- Born: Giovanni Rossi Lomanitz October 10, 1921 Bryan, Texas, U.S.
- Died: December 31, 2002 (aged 81) Pahoa, Hawaii, U.S.
- Education: University of Oklahoma (BS); University of California, Berkeley; Cornell University (MS, PhD);
- Scientific career
- Workplaces: Lawrence Radiation Laboratory; Fisk University; Whitman College; New Mexico Tech;
- Thesis: Second Order Effects in the Electron-Electron Interaction (1951)
- Doctoral advisor: Richard Feynman

= Giovanni Rossi Lomanitz =

American physicist

Giovanni Rossi Lomanitz (10 October 1921 - 31 December 2002) was an American physicist.

== Biography ==
He was born in Bryan, Texas, and grew up in Oklahoma. His family is Jewish and originally from Poland. His father was an agricultural chemist and named his son after the Italian socialist Giovanni Rossi, who had founded an agricultural commune in Brazil in the 1890s. Lomanitz graduated from high school at age 14 and went on to earn his bachelor of science degree in physics from the University of Oklahoma and his doctorate in theoretical physics in 1951 from Cornell University under Richard Feynman.

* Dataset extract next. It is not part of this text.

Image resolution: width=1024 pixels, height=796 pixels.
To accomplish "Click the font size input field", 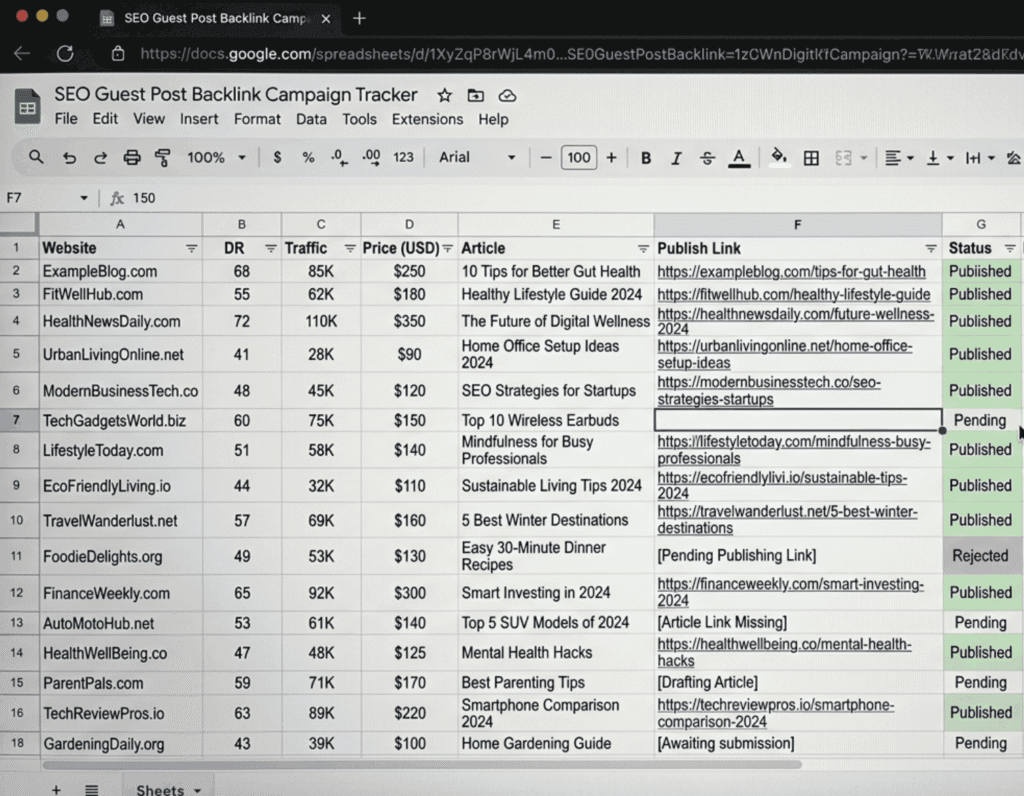I will pyautogui.click(x=578, y=158).
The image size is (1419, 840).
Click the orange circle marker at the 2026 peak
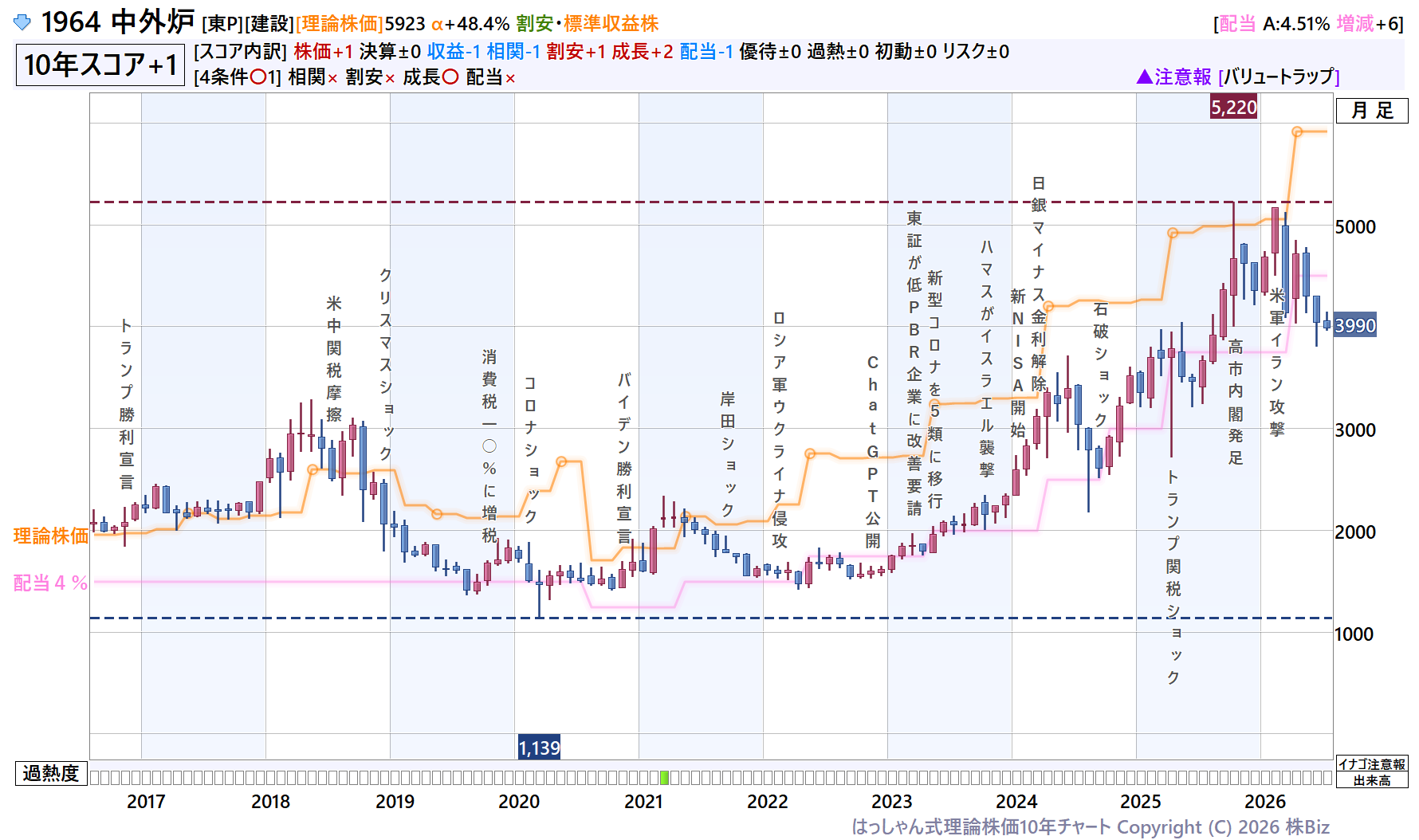(1297, 131)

In the early 1940s, Lomanitz started graduate school at the University of California, Berkeley. While there, he became a protégé of the physicist J. Robert Oppenheimer. Lomanitz worked at the Berkeley Radiation Laboratory on a new method of electromagnetic separation of isotopes. Lomanitz's graduate research was cut short when the Counterintelligence Corps ensured he was drafted into the Army during World War II.

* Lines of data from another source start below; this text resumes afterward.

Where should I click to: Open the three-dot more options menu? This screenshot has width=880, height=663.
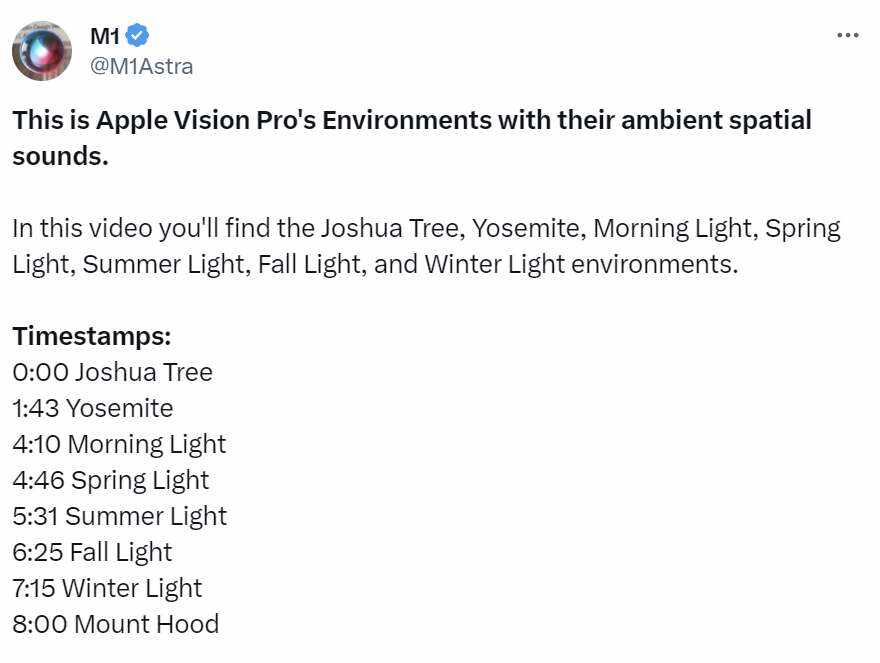click(847, 35)
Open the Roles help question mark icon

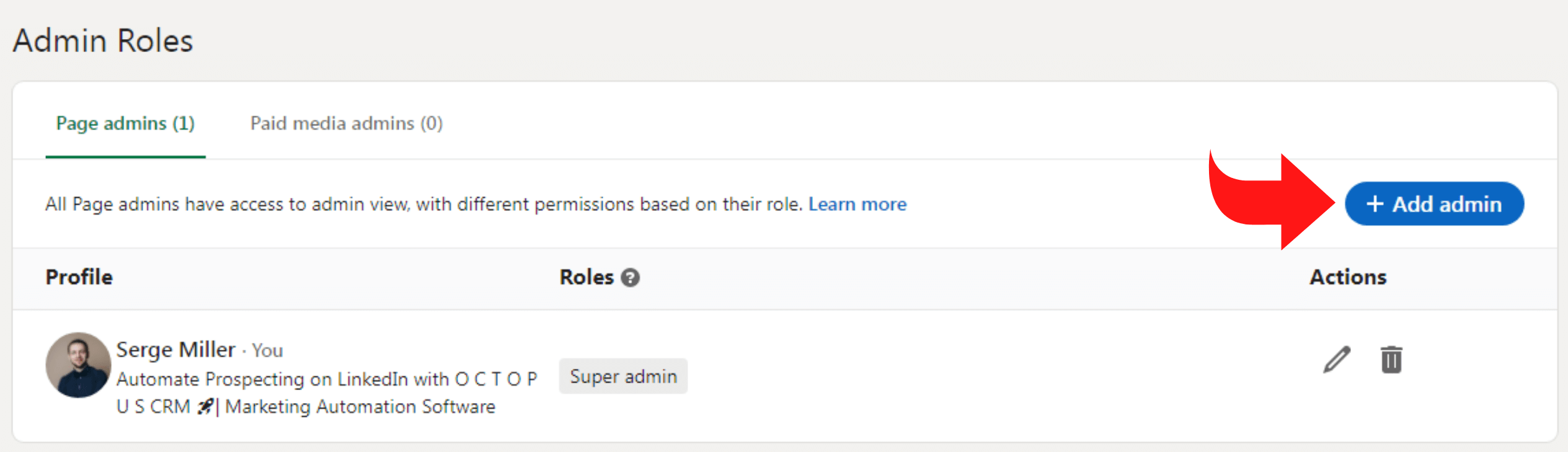[x=630, y=278]
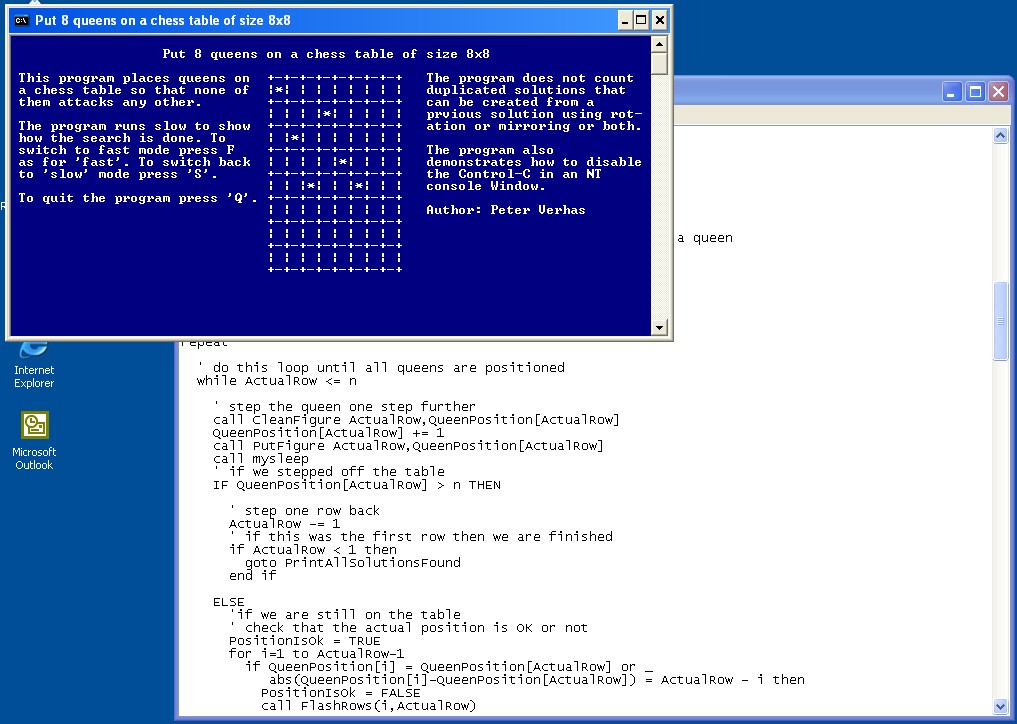Close the 8 queens console window
The image size is (1017, 724).
click(659, 20)
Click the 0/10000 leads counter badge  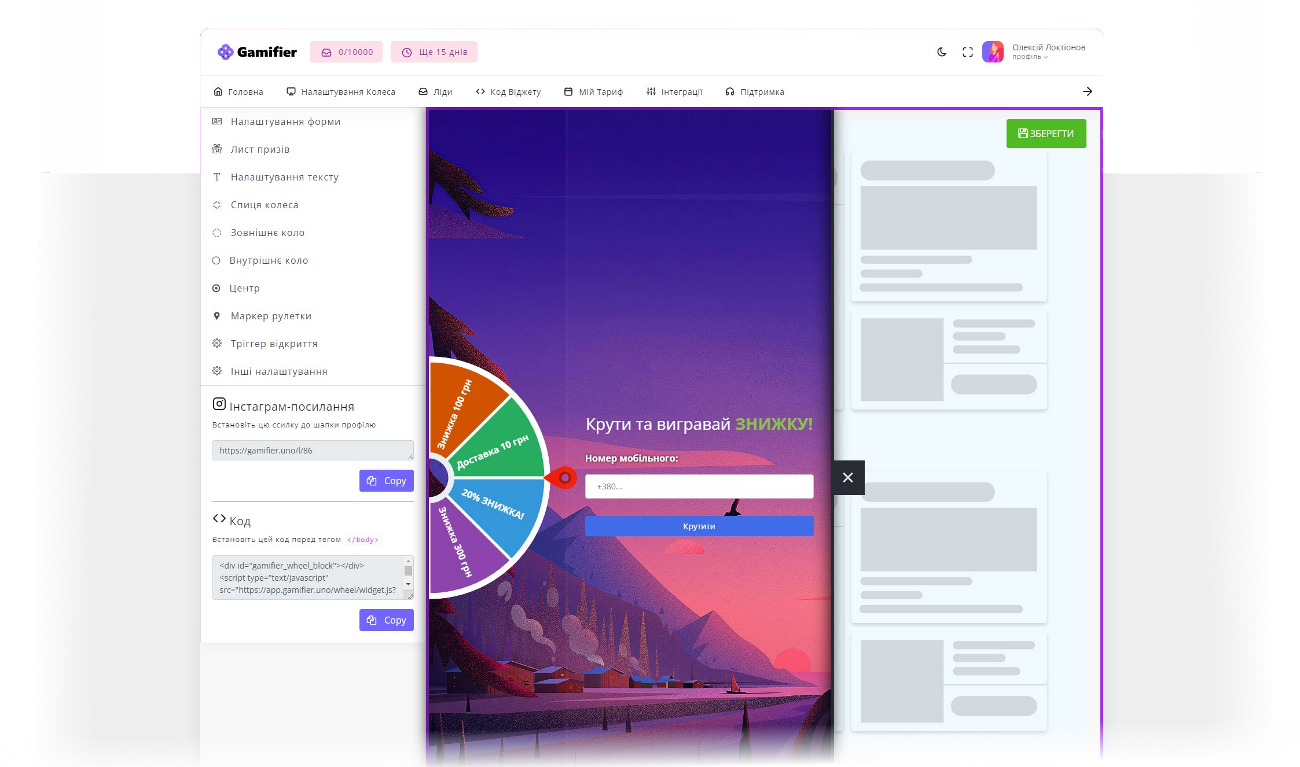[346, 52]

During the period between 1942-45, Oppenheimer was responsible for the employment of Lomanitz on the atomic bomb project. Oppenheimer urged him to work on the Manhattan Project, although Oppenheimer later told government security personnel that he knew Lomanitz had been very much of a "red" when he first came to the University of California. Oppenheimer said he told Lomanitz that he must forgo all political activity if he came onto the project. In August 1943, Oppenheimer protested against the termination of Lomanitz's military deferment and requested that he be returned to the project after his entry into the military service.

While at the Radiation Laboratory, Lomanitz helped to establish a local chapter of the Federation of Architects, Engineers, Chemists, and Technicians (FAECT), a small white-collar communist-aligned CIO union.

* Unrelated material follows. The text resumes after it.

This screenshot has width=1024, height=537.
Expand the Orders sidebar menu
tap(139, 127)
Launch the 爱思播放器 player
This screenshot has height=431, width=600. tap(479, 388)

The Federal Bureau of Investigation had placed a listening device in the residence of Communist Party activist Steve Nelson, and in October 1942 overheard a man referred to as "Joe", whom the FBI suspected of being Lomanitz's close friend Joseph Weinberg, describing to Nelson the significance and technical outlines of the secret nuclear research done at Berkeley. Future spying for the Soviet Union was implied. This led the United States Government to push Weinberg, Lomanitz, and David Bohm out of the program. For Lomanitz, this process of removal involved the termination of his draft deferment. He was drafted and served in the Pacific. After the war he returned for a time to Berkeley and then moved to Cornell, where he completed his PhD under Richard Feynman.

After the war, Lomanitz was called to testify before the House Un-American Activities Committee. He adamantly asserted his loyalty to the United States and invoked the Fifth Amendment, and declined to name others involved with Communist activities.

The Atomic Energy Commission Personnel Security Board (PSB) found in 1954 that Oppenheimer had stated in 1943 that he did not want anybody working on the project who was a member of the Communist Party, since "one always had a question of divided loyalty" and the discipline of the Communist Party was very severe and not compatible with complete loyalty to the project. Oppenheimer, however, did not identify former members of the Communist Party who were working on the project to appropriate authorities.

Lomanitz then worked at several jobs, including as a railroad maintenance worker.

In 1962, he began working at the New Mexico Institute of Mining and Technology and later became department chairman, before retiring in 1991. He later moved to Pahoa, Hawaii and died of cancer there at the end of 2002.

==In popular culture==
In the 2023 film Oppenheimer, directed by Christopher Nolan, Lomanitz was portrayed by actor Josh Zuckerman.

In the 1980 BBC miniseries Oppenheimer, Lomanitz was portrayed by actor Anthony Forrest.